■ **Source data**
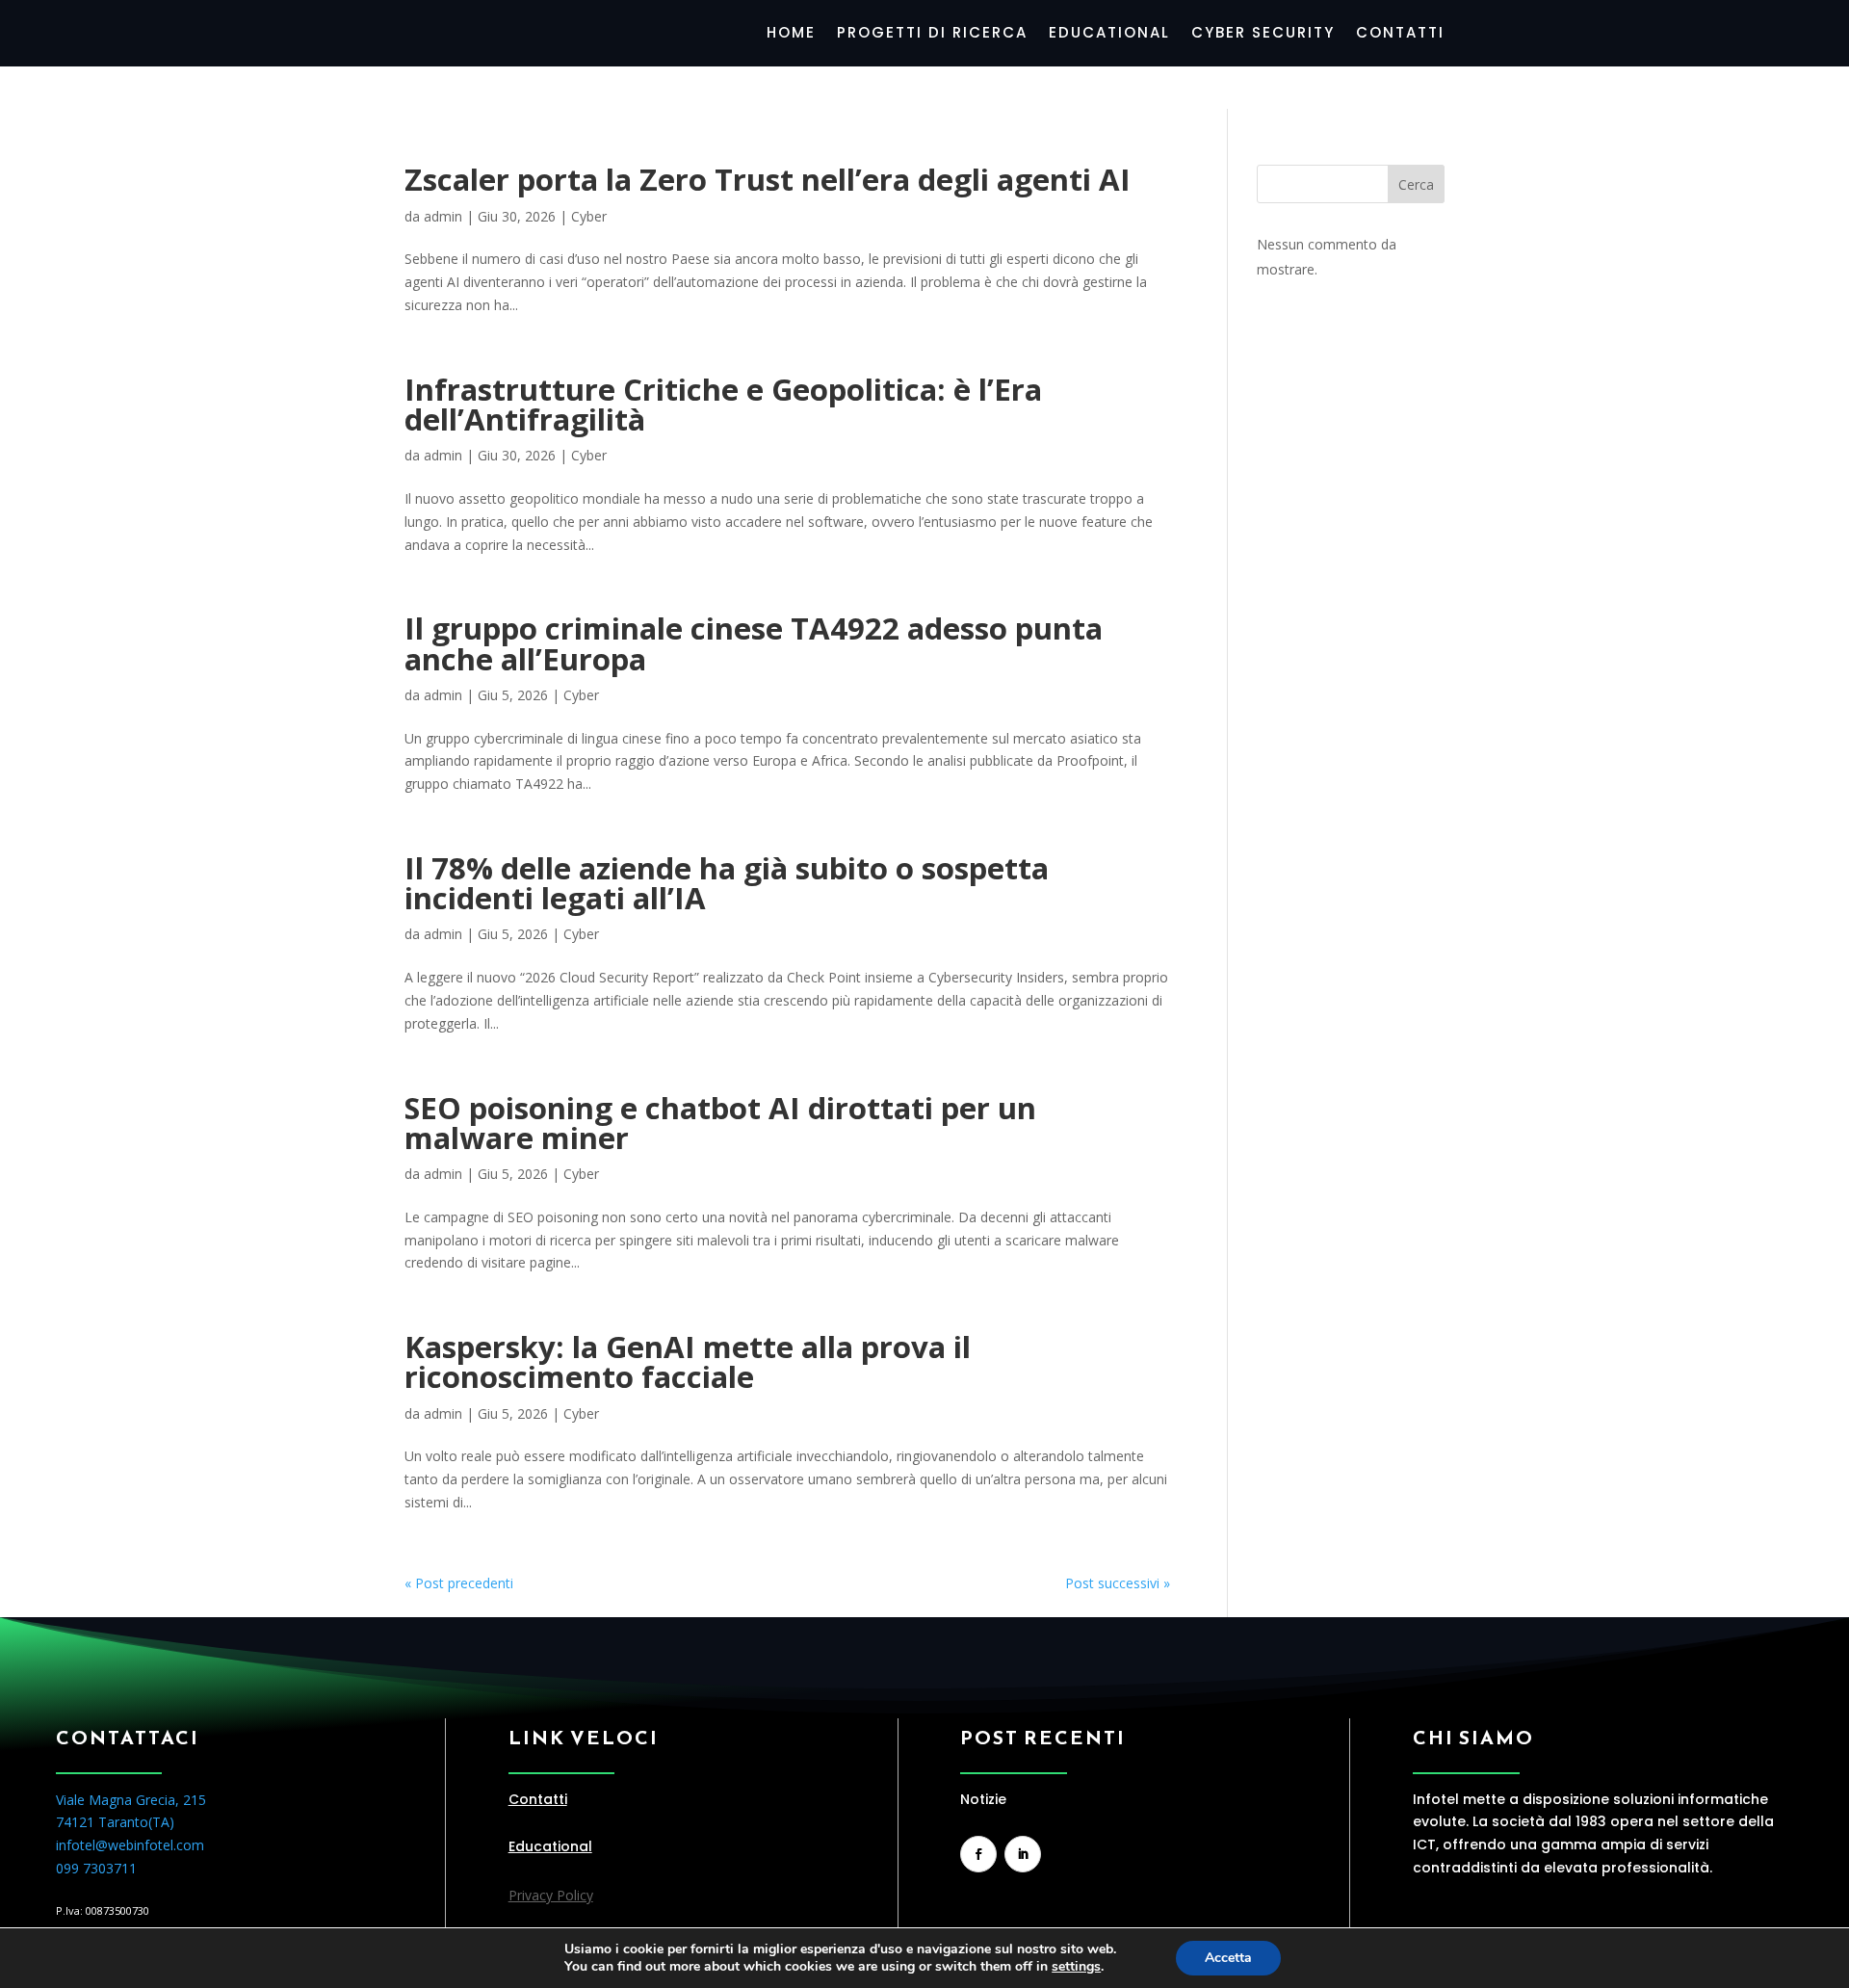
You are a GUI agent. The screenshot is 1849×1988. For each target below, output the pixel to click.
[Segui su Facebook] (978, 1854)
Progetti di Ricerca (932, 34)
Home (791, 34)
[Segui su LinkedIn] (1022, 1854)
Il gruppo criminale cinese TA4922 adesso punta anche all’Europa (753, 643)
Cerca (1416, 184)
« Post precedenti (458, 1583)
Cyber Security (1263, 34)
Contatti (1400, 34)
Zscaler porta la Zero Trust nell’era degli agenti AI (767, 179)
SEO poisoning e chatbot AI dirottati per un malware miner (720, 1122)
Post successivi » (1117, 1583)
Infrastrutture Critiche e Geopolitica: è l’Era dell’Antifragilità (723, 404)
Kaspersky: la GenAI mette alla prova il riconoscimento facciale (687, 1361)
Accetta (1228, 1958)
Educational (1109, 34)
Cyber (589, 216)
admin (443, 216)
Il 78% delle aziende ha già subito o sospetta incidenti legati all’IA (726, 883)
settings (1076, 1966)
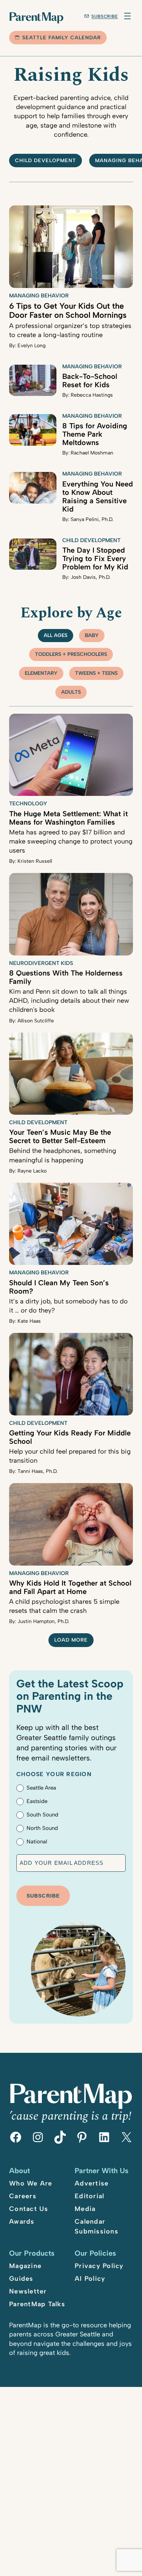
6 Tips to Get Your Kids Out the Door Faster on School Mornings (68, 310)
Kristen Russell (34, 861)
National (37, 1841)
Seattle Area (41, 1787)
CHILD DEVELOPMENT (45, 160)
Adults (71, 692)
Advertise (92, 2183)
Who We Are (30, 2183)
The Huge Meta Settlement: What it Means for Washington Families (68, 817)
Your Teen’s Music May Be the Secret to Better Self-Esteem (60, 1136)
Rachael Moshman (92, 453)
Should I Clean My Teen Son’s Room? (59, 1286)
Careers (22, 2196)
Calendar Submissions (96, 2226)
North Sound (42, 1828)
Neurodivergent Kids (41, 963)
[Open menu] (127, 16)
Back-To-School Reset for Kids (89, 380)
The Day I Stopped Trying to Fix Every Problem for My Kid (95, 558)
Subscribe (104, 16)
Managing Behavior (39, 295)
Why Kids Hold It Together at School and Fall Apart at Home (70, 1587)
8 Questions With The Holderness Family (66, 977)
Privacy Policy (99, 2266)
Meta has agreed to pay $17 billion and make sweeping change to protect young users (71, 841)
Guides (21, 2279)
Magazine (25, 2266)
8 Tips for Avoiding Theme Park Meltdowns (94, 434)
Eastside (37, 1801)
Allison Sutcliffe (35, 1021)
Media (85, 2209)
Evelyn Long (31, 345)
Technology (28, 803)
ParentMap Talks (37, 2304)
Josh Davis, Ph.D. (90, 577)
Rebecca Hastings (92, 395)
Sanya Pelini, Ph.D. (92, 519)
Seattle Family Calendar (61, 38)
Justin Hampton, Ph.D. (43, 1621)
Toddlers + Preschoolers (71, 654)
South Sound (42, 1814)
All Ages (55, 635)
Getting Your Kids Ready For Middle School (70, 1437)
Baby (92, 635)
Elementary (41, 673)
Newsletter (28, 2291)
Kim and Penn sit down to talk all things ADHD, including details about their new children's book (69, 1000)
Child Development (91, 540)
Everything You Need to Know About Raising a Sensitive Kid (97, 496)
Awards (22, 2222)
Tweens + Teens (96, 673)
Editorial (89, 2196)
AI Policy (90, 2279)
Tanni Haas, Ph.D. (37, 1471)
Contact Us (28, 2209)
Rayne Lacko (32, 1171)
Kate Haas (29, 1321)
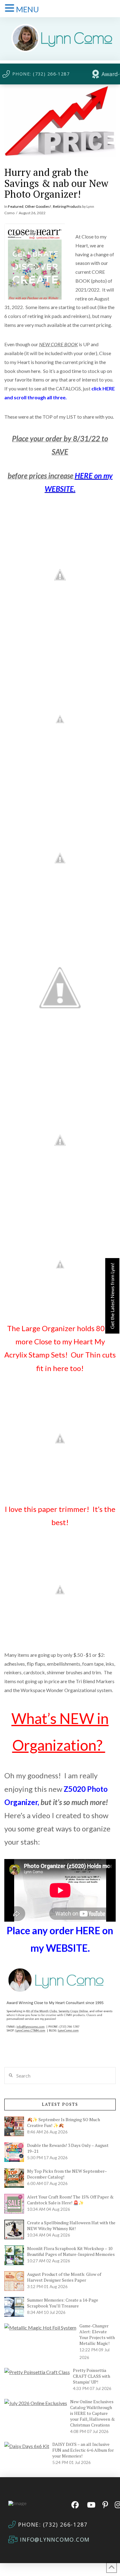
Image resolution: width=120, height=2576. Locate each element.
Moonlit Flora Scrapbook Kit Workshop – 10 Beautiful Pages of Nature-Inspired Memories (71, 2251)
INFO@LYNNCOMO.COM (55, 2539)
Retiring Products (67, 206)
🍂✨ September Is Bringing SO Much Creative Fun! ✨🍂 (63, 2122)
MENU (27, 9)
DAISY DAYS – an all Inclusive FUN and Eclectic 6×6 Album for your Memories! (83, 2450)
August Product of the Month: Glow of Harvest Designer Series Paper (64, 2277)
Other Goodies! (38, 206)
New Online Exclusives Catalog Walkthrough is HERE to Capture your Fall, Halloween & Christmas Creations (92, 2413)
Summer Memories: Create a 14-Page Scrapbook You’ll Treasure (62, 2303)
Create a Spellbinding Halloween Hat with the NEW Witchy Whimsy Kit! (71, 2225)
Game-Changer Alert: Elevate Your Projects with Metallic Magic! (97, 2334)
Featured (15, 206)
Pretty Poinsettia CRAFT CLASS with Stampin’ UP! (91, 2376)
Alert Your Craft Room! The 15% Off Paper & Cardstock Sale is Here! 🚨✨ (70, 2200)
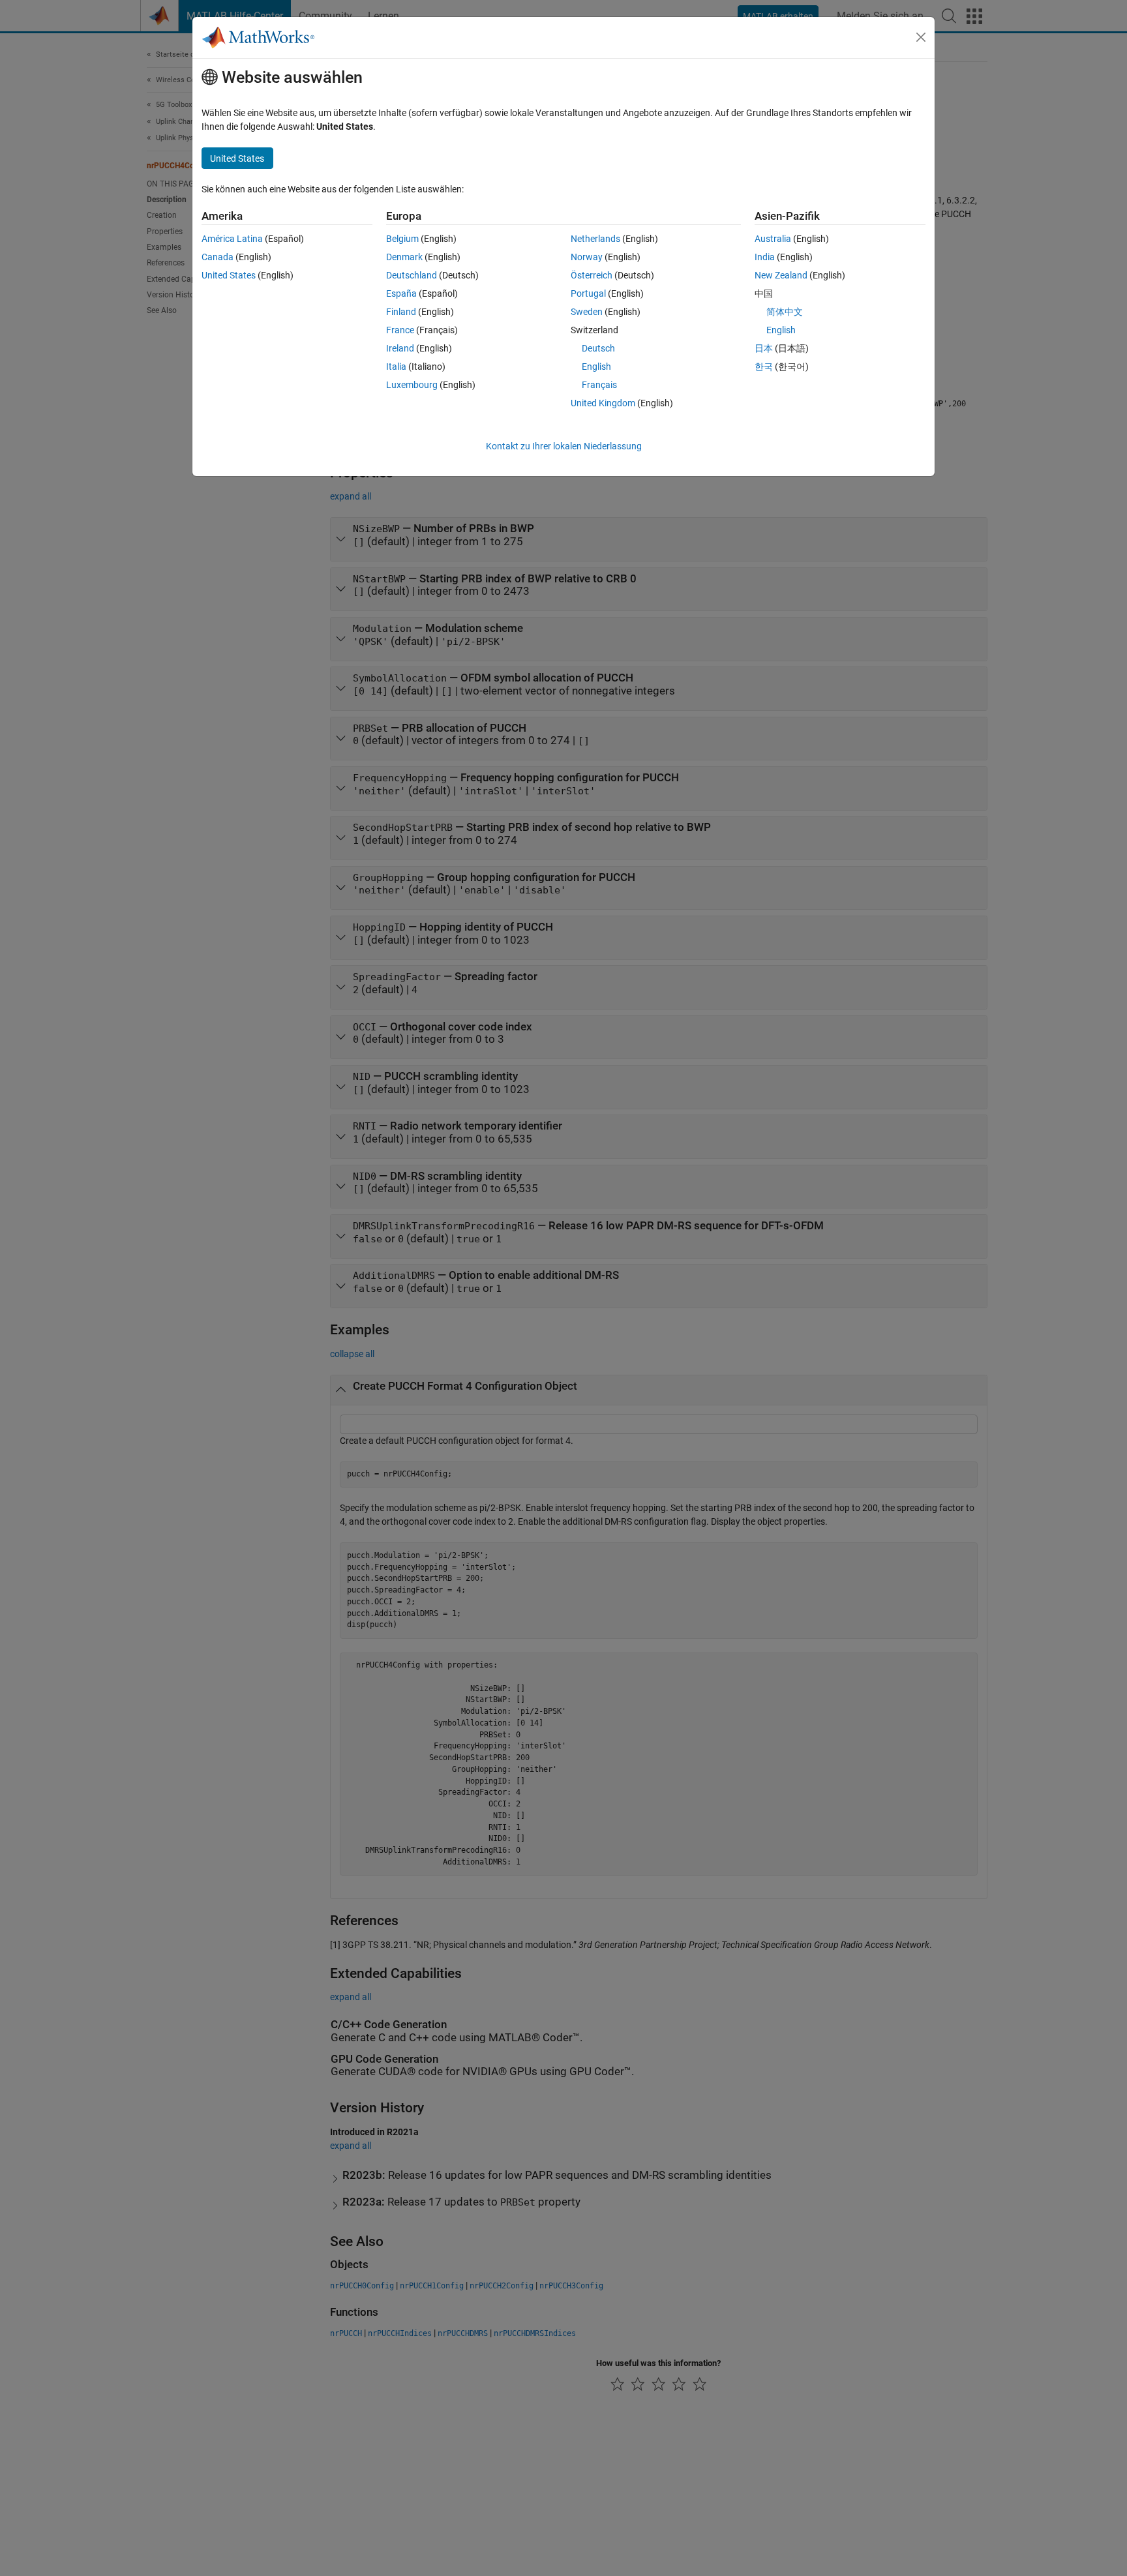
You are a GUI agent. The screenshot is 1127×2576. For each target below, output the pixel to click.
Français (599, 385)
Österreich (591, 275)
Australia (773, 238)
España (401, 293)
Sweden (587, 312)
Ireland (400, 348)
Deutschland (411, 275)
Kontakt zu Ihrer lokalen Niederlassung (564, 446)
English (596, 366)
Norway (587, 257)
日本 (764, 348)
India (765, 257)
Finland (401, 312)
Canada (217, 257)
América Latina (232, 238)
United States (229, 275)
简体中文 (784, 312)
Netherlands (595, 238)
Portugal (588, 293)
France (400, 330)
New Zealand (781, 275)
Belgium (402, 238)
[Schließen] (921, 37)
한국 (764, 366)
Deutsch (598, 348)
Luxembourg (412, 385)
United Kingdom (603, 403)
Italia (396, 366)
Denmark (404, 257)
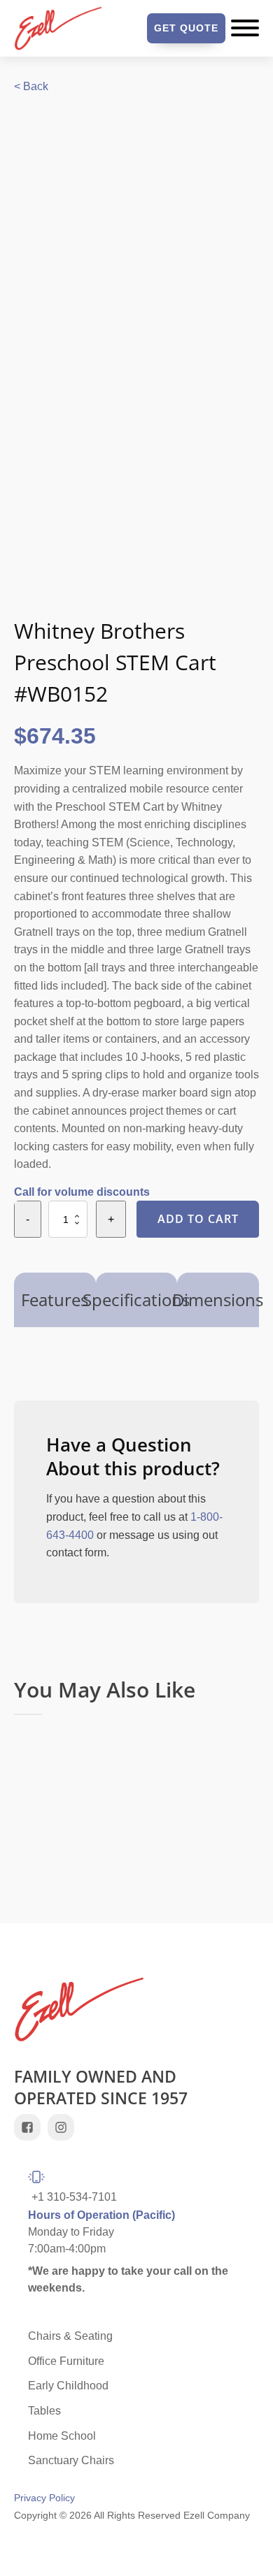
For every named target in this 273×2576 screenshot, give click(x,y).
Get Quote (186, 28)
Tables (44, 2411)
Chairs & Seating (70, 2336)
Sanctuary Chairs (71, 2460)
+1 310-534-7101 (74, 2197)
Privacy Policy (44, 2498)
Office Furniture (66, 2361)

■ **Action item**
Go back to the lines above and output, exactly as they stand, the ones from the line containing "United Kingdom (603, 403)" to the line containing "310-534-7101 (74, 2197)". Leave all pictures behind.

■ **Exercise solution**
United Kingdom (603, 403)
Italia (396, 366)
Denmark (404, 257)
For every named target in this 273×2576 screenshot, give click(x,y).
Get Quote (186, 28)
Tables (44, 2411)
Chairs & Seating (70, 2336)
Sanctuary Chairs (71, 2460)
+1 310-534-7101 (74, 2197)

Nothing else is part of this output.